* [WHAT YOU NEED TO DO]:
(1) In the mortgage documentation, which compounding option is identified as the Canadian residential standard?
(2) Pick up the mortgage documentation after its final line and keep writing in the same style.

* [EXTRACT TO READ]:
──────────

Open property → Mortgages

Overview

A mortgage tracks a secured loan against a property. The record stores lender, original principal, current balance, rate, frequency, payment amount, start date, and the linked accounts (principal / interest / escrow). One property can carry multiple mortgages — primary plus a second mortgage, a refinance, or a HELOC.

Mortgages are managed from the Mortgages subsection on the Property detail Overview tab. There is no standalone Mortgages list page — they always live in context of their property.

UI elements

Add mortgage

Opens the New Mortgage form.

Record payment

Row action (shown only for Active mortgages). Opens the Record Payment dialog described below.

Fields

FieldNotes
LenderFree text.
Original principalLoan amount at origination.
Current balanceLive principal balance — auto-decremented by the principal portion of every recorded payment.
RateAnnual interest rate (%).
Compoundingmonthly (default) or semi-annually-not-in-advance (Canadian residential standard). Affects interest split.
Frequencymonthly / semi-monthly / bi-weekly / weekly.
PaymentScheduled amount per period.
Start dateOrigination / first payment date.
Principal accountLiability account the outstanding balance lives in.
Interest expense accountExpense account interest is posted to.
Escrow accountOptional — used for tax/insurance reserve payments.
Statusactive / paid-off / closed.

Payment split computation

computePaymentSplit is a pure function: given the current balance, annual rate, compounding basis, and payment amount, it splits a single payment into principal / interest / (optional) escrow.

  • Monthly compounding: period rate = annualRate / 12.

──────────

* [RECORDS PROVIDED]:
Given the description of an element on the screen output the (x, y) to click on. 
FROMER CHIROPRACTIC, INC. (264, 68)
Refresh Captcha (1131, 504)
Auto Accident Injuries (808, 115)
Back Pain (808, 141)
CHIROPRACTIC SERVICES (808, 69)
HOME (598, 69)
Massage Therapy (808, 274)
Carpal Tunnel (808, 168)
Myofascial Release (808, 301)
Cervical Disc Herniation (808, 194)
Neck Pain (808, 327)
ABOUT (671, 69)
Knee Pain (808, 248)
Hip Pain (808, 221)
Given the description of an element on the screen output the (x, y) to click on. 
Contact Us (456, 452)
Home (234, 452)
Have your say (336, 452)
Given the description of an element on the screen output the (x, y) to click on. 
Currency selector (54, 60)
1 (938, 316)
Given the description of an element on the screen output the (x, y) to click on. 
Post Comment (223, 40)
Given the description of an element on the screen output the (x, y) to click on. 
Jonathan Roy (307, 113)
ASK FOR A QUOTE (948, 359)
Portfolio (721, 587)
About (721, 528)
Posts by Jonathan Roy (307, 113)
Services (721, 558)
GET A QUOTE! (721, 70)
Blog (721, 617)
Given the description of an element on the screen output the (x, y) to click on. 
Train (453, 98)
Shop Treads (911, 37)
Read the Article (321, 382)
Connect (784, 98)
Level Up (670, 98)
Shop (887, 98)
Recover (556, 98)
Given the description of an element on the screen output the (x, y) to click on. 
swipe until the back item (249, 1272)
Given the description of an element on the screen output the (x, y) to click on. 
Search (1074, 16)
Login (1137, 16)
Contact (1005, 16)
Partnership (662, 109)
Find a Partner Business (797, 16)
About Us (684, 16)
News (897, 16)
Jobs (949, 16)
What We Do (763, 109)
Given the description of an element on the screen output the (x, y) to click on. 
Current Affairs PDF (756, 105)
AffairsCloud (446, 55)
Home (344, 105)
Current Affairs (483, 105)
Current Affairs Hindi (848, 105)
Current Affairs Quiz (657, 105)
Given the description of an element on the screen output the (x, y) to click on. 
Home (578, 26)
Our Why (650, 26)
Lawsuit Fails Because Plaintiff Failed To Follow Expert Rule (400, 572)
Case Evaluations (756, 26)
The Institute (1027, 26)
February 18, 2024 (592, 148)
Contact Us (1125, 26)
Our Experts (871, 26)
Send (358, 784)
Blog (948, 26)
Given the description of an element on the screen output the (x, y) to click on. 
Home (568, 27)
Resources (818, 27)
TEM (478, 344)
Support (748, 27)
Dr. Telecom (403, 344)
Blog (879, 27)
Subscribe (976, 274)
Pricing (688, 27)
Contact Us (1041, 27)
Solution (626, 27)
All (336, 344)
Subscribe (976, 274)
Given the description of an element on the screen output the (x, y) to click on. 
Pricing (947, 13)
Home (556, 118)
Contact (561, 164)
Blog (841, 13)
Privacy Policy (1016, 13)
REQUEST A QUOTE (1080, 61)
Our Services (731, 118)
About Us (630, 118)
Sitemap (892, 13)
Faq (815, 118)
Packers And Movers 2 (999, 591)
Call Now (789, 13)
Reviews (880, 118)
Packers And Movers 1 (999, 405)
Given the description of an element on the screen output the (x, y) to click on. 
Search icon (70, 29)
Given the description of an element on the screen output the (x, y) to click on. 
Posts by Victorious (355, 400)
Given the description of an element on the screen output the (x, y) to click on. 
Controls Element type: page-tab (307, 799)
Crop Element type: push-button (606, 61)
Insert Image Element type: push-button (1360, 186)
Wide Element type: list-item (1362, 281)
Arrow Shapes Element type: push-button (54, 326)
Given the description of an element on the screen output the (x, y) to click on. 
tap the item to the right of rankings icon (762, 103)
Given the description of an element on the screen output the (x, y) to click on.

──────────

* [RESULTS IN ORDER]:
(1) Semi-annually-not-in-advance compounding.

(2)
  • Semi-annual not in advance (the Canadian convention for residential mortgages): period rate = ((1 + annualRate/2)^(2/paymentsPerYear)) - 1. Different payment frequencies (weekly, bi-weekly, semi-monthly) use the correct per-period conversion.

Interest is always balance * periodRate, rounded to cents. Principal is payment - interest - escrow, clamped to not exceed the current balance.

Record Payment dialog

Opens from the mortgage row’s Record payment button. Shows the computed split before posting — the user can tweak any field before clicking Post.

  1. Click Record payment on the mortgage row.
  2. Confirm the Payment date (defaults to today).
  3. The dialog computes Interest, Principal, and optional Escrow from the mortgage settings and current balance. Override any value if the lender statement differs.
  4. Pick the Cash account the payment is drawn from.
  5. Optional: enter a Memo (becomes the JE memo).
  6. Click Post payment. A JE posts atomically:
Dr Mortgage principal (liability) — principal portion
Dr Interest expense — interest portion
Dr Escrow (if any) — escrow portion
Cr Cash — total

All lines carry propertyId so Property P&L picks up the interest expense under the right property.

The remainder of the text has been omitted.